Using Buddy Allocators to Reduce Inter-Page Fragmentation in ZGC


The work presented here is performed as part of the joint research project between Oracle, Uppsala University and KTH.


My name is Casper, and I recently finished my 5-year degree in Computer and Information Engineering at Uppsala University. For my masters’ thesis, I had the privilege of collaborating with the GC team at Oracle’s Stockholm office, alongside Joel Sikström and Niclas Gärds, who pursued related projects concurrently. In this post, I’ll share an overview of the work I carried out this past spring.

Problem Background

ZGC uses bump-pointer allocation in its pages, which allows for fast sequential allocations, but leads to fragmentation over time. As objects die, gaps of unused memory are created behind the bump-pointer. To reuse this memory, ZGC needs to relocate live objects to another page before resetting the bump-pointer on the current page. My research explored how combining ZGC with a secondary free-list-based allocator could work, specifically a buddy allocator, which would allow for the gaps of memory to be reused without first needing to reset the page.

Exploring Buddy Allocators

Buddy allocators are an alternative allocation strategy that involves splitting memory into blocks of sizes that are powers of two, which can then be dynamically merged or split as needed. I specifically evaluated three variations:

  • Binary Buddy Allocator is the original design, which splits blocks recursively until a suitable size is found.
  • Binary Tree Buddy Allocator uses a binary tree structure instead of a free-list to track and store unused blocks.
  • Inverse Buddy Allocator pre-splits blocks, and instead merges blocks to satisfy larger allocation requests.

Each of the buddy allocators has unique strengths and weaknesses. The Binary Buddy Allocator is versatile and simple to understand, the Binary Tree Buddy Allocator is faster, at the cost of extra metadata overhead, and the Inverse Buddy Allocator is fast at allocating small blocks but slower for larger blocks.

Adaptation for ZGC

Integrating an allocator with ZGC presents a unique challenge. The allocator does not have complete control over the memory it is allocating in and instead has to work with its given memory. Each allocator is tied to a single ZGC page and is initially marked as full, with no space for new allocations. Then, each free memory range is marked as available, essentially “carving” out areas in the page for the allocator to work with.

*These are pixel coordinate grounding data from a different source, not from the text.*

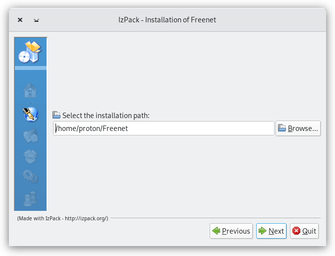Screen dimensions: 335x256
Task: Click the title bar button beside close
Action: [x=36, y=20]
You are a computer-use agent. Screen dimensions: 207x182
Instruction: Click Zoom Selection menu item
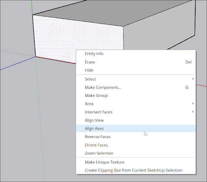pos(136,153)
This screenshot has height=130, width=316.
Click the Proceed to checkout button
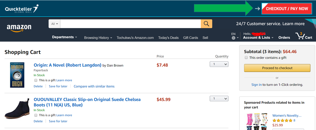(277, 68)
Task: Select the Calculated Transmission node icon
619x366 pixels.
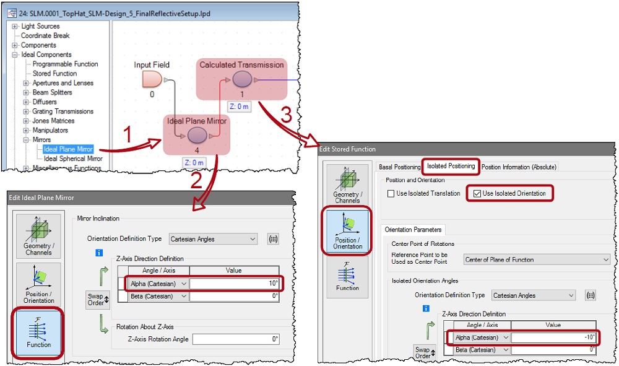Action: click(242, 79)
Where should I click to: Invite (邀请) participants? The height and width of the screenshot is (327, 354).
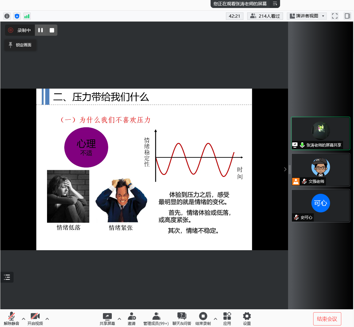[x=132, y=319]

Buddy Allocator Adaptations

In addition to adapting the allocators to ZGC, I also explored some other optimizations to improve the general performance of the allocators:

  • Lazy Splitting and Merging: We can reduce splitting and merging operations by delaying the merging of free memory blocks. A “lazy layer” keeps track of deallocated blocks, merging only when necessary.
  • Allocator Regions: The allocator memory is divided into regions to improve concurrency, allowing for simultaneous allocations across different regions. By prioritizing some regions, fragmentation is reduced and space is kept for larger allocations.

Results

The allocators were evaluated based on allocation speed, fragmentation, and memory overhead. While they performed well in allocation speed and memory overhead, fragmentation is the most important metric for this use case. Overall, they performed solidly, utilizing memory well, but the inherent limitation of buddy-style allocators becomes apparent. Specifically, allocation sizes must be rounded to the nearest power of two and aligned accordingly, leading to unavoidable memory waste that is challenging to minimize. This structural inefficiency results in underutilized space and increases fragmentation, presenting a significant trade-off in their use.

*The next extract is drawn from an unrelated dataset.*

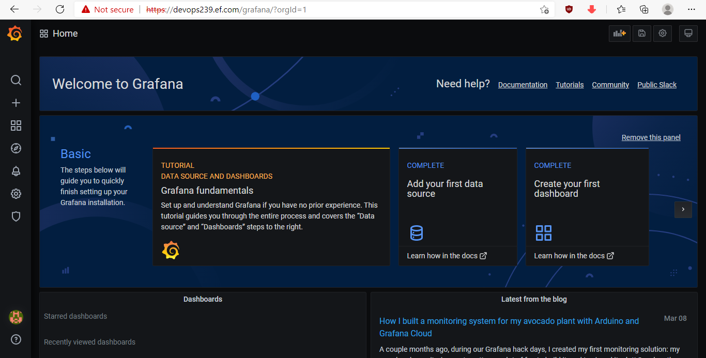The image size is (706, 358).
Task: Open the Dashboards grid icon in sidebar
Action: tap(16, 126)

Conclusions and Future Work

My research demonstrates that integrating an allocator with ZGC is feasible and that an existing allocator can be adapted to suit this purpose. This would help reduce fragmentation, enable memory reuse, and decrease the number of needed relocations. If using a buddy-style allocator, specific considerations must be assessed due to its previously mentioned limitations.

The logical next step would be integrating the allocator with ZGC, a topic Niclas Gärds explored concurrently in his thesis. Future work could focus on further refining the allocator and developing hybrid approaches combining different buddy-style allocators to offset their weaknesses. Additionally, preparation for the new minimum allocation size introduced by project Lilliput is essential if the allocator is to be used.

If this post piques your interest, I encourage you to explore my full published report on DiVA, where I delve deeper into the topics covered here and discuss additional areas beyond this post.

In closing, I want to extend my heartfelt gratitude to everyone at the Stockholm office for their warm welcome. A special thank you to Erik Österlund and Tobias Wrigstad for their invaluable guidance and unwavering support throughout the project. Finally, thank you to Joel and Niclas for making this project and spring exciting.